Die Übernahme von Sprint Nextel durch Softbank könnte unbegrenzte Datenpläne vor dem Aussterben retten

Japans Softbank kündigte am Montag eine Übernahme von 20 Milliarden US-Dollar an Sprinten Sie Nextel , ein Deal, der dem angeschlagenen US-Mobilfunkanbieter neues Leben einhaucht und den Verbrauchern einen verstärkten Wettbewerb und niedrigere Preise in Aussicht stellt.

Sprint Nextel, der drittgrößte Mobilfunkanbieter des Landes, wurde als Branchenführer weiter im Staub gelassen AT&T und Verizon Wireless bauten sich auf. Aber dieser Deal belebt zusammen mit dem jüngsten Angebot von T-Mobile für Metro PCS eine nationale Rivalität mit zwei Außenseitern, die neu motiviert sind, die Verbraucher von den größeren Unternehmen abzuwerben.

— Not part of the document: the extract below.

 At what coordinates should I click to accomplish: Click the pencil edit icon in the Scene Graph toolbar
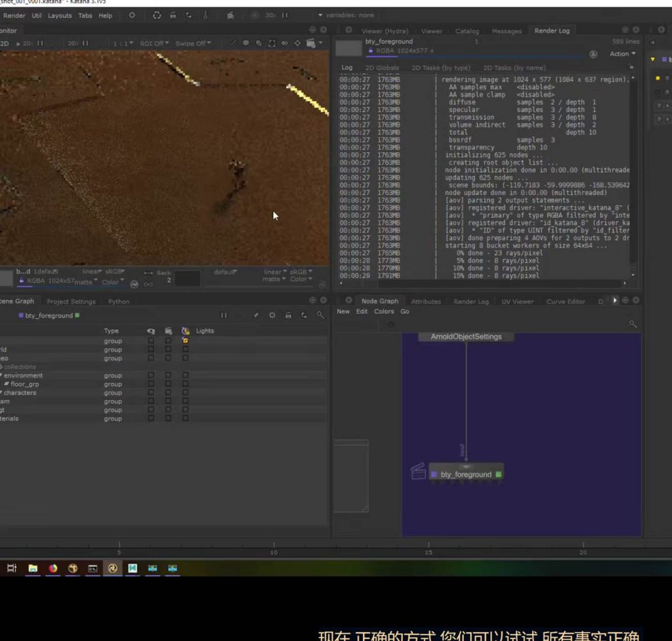point(256,316)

Auf kurze Sicht, so Analysten, könnte dies bedeuten, dass die Verbraucher weiterhin Zugang zu Datentarifen haben, die einen Preis für die unbegrenzte Nutzung verlangen – eine Praxis, die die größten Unternehmen aufgegeben haben. T-Mobile wird sich durch günstigere, vertragsfreie Tarife auf sparsame Stadtkunden konzentrieren.

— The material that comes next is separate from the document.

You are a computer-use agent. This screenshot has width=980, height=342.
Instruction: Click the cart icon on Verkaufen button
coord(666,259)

„Mit Konkurrenten zu Verizon und AT&T war entscheidend, weil sie mehr Optionen bieten und Druck auf die großen Fluggesellschaften ausüben“, sagte Matt Wood, Policy Director bei Free Press, einer Mediengruppe. Die Verbraucher zahlten 2011 durchschnittlich 86 $ für monatliche Mobilfunkrechnungen, 25 % mehr als vier Jahre zuvor, sagte er.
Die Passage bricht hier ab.